### What you should do
With both ends included, repeat exactly the lines of the entries below from the one containing "Task: Select the" down to the one containing "Tap the picture", and no others.

### Data section

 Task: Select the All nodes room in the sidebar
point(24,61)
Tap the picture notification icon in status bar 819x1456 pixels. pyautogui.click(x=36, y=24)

--

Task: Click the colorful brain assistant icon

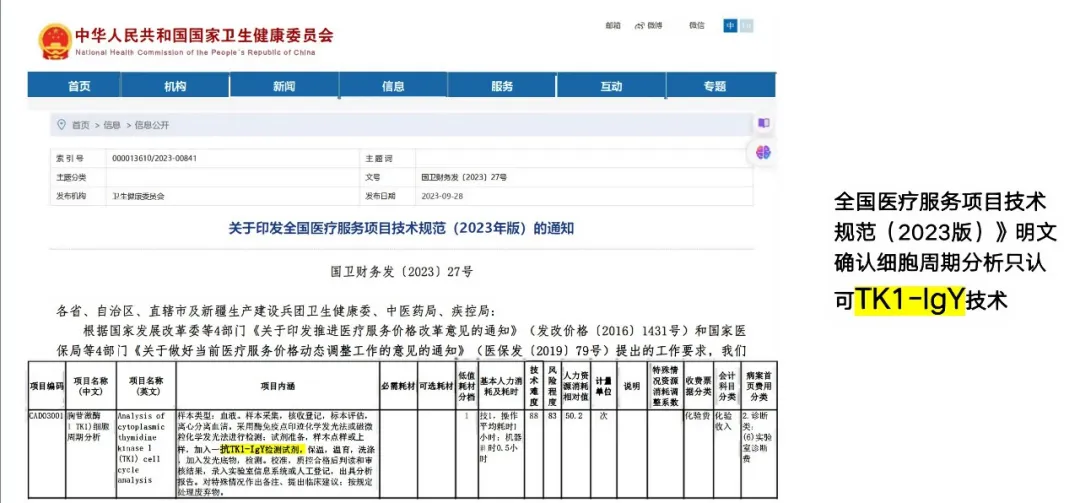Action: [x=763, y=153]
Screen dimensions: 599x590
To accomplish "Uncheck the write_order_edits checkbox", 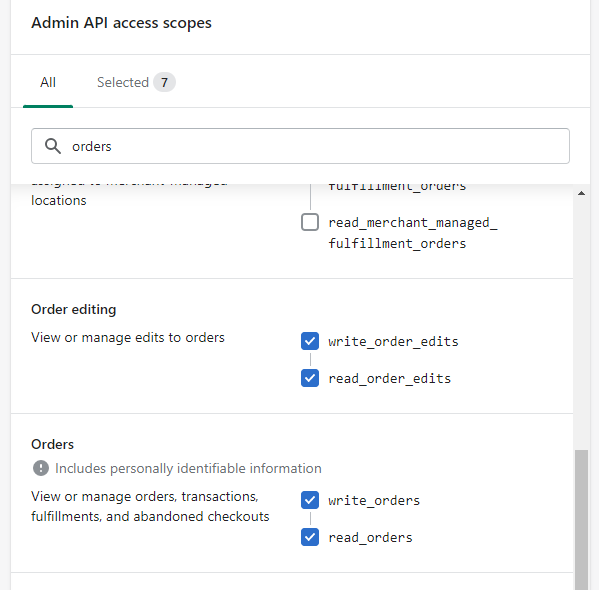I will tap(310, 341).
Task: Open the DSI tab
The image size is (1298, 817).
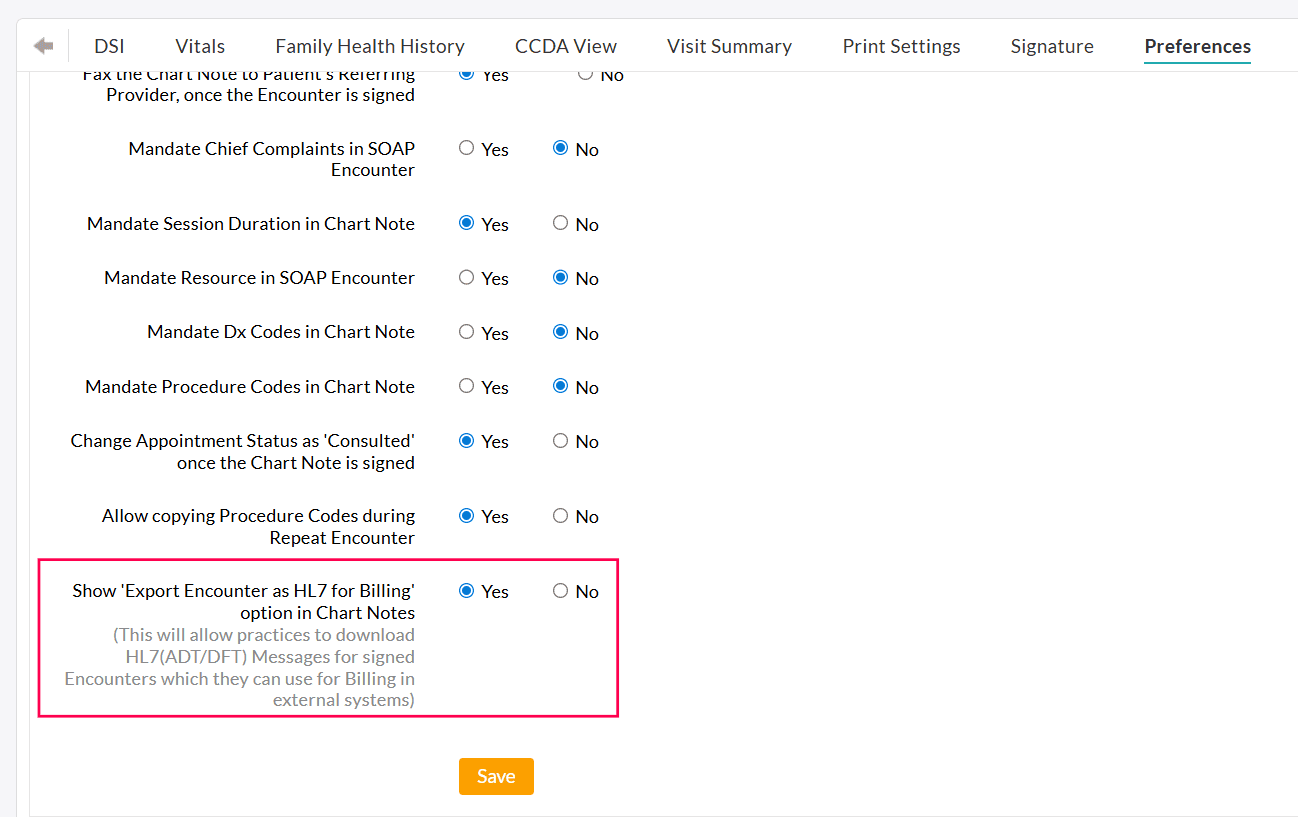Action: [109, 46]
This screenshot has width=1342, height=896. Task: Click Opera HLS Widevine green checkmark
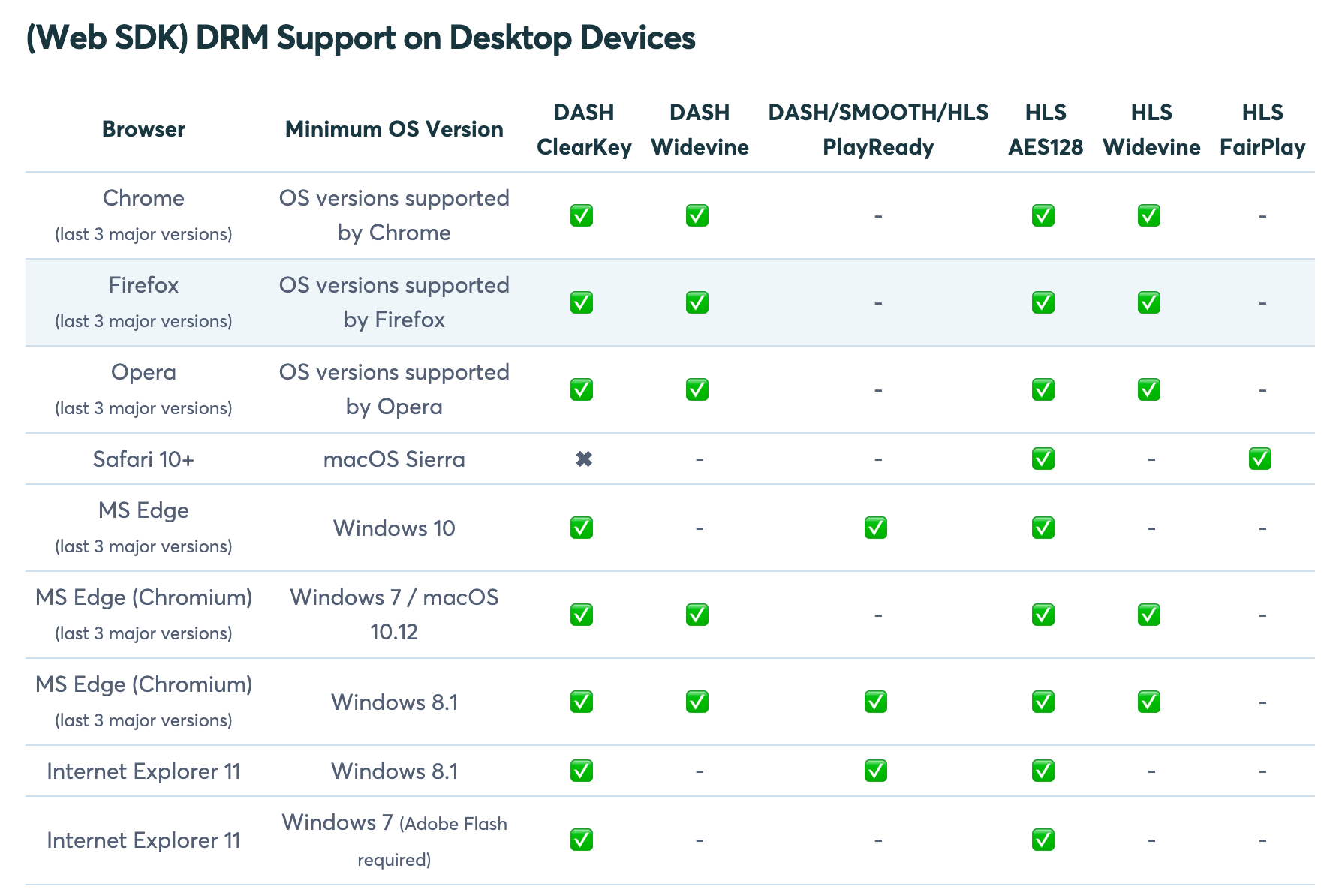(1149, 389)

### Written answer
 Task: Select the All nodes room in the sidebar
point(24,61)
Tap the picture notification icon in status bar 819x1456 pixels. pyautogui.click(x=36, y=24)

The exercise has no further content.